Student Project by Dane Eric Kirk

Autumn 2014 - History 3269
at The Ohio State University

My proposal for this research assignment was to compare and contrast the resistance movements in Poland and Yugoslavia. While these two nations reside in Eastern Europe their experiences during the war differ in several aspects. By looking at the unique experiences of both cases a set of patterns clearly distinguishes the two. First, Yugoslavia’s resistance took the form of a veritable civil war. This view of occupation as an opportunity for rebuilding of society led to the resistance to foreign occupation being driven mostly from within while the government in exile withered away.  On the other hand, in Poland there was a far more homogenous political landscape prior to invasion and the population stayed relatively united behind the government in exile.

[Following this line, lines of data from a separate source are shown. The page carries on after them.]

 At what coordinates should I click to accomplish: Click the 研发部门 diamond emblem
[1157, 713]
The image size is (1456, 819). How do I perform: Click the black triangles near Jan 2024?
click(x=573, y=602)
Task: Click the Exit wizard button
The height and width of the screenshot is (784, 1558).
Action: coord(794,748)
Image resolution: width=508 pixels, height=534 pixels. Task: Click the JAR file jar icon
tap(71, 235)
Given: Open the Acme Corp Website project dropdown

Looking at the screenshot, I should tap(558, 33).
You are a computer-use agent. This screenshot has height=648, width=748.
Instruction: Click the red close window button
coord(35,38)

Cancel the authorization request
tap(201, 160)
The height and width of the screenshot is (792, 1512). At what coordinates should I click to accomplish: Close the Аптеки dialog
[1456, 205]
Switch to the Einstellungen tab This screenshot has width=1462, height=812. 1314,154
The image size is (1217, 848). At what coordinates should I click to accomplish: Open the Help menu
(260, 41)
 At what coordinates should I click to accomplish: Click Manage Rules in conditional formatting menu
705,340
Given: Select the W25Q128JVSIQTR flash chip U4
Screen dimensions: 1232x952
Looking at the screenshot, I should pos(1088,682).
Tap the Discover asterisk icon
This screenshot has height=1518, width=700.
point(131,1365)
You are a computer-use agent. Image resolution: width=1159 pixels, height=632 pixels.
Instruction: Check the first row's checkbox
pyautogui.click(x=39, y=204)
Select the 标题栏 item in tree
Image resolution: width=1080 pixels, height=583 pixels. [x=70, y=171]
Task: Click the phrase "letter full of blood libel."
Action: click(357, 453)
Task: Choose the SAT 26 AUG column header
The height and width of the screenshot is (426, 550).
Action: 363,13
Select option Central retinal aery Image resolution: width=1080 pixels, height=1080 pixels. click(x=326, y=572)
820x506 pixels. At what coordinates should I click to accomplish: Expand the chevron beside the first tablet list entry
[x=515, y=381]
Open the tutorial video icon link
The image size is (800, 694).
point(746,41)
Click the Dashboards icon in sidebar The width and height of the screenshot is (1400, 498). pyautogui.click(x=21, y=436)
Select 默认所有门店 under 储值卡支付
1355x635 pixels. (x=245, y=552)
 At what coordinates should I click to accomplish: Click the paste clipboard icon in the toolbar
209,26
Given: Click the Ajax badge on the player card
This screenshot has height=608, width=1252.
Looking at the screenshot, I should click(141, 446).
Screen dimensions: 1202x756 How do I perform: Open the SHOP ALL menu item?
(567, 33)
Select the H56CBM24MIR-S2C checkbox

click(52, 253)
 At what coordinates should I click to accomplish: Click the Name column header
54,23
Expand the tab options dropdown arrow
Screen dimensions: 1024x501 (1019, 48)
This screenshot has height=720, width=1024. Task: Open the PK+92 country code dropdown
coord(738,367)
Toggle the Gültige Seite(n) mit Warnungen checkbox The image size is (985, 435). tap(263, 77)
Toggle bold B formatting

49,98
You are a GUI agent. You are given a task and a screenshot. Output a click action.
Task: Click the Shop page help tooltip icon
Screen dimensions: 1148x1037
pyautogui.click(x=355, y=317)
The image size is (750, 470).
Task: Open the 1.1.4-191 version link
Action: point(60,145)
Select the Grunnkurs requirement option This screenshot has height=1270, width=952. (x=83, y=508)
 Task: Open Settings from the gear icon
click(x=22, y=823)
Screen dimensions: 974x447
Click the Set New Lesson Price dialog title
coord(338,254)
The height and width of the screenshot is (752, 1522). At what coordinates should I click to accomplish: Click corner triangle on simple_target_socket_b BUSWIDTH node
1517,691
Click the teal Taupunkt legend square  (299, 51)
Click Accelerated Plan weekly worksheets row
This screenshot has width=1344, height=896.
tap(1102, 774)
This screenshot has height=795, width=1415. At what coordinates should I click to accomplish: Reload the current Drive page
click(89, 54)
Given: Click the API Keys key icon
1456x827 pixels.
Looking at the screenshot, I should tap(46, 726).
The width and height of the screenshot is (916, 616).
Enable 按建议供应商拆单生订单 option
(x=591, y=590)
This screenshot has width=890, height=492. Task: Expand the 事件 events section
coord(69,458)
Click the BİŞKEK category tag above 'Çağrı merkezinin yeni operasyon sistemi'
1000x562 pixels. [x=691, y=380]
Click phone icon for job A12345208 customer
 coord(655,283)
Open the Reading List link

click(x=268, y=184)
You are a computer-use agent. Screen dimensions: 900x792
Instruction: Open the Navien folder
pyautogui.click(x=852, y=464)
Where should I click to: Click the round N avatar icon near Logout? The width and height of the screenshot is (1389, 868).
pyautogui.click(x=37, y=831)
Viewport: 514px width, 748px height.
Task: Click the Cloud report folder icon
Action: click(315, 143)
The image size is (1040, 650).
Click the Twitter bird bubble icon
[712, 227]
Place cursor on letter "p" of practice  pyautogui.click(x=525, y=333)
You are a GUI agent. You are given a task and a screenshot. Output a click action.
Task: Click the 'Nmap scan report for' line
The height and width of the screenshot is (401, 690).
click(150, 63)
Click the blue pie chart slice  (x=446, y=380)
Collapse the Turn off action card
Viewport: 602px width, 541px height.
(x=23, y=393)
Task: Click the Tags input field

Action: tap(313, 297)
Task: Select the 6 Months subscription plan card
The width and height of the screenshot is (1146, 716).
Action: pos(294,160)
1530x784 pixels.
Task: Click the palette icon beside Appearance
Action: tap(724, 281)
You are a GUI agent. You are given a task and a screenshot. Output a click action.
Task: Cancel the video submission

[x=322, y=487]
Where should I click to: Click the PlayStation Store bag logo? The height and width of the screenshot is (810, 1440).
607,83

This led to Poland developing a resistance network headed by the government in exile with the goal of preservation rather than building a new society. Tempering this is the every-day life and various styles of resistance. In Yugoslavia resistance was revolutionary, practical, and for the most part militant. In Poland, however, resistance took the form of symbolic resistance, preserving the Polish national identity and culture in the face of those who wished to destroy it and shied away from large amounts of bloodshed on the grounds that the goal is to preserve the nation.  In the end the two movements embody two hallmark examples of why the oppressed turn to resistance: to preserve what once was and to fight for what could be for the future.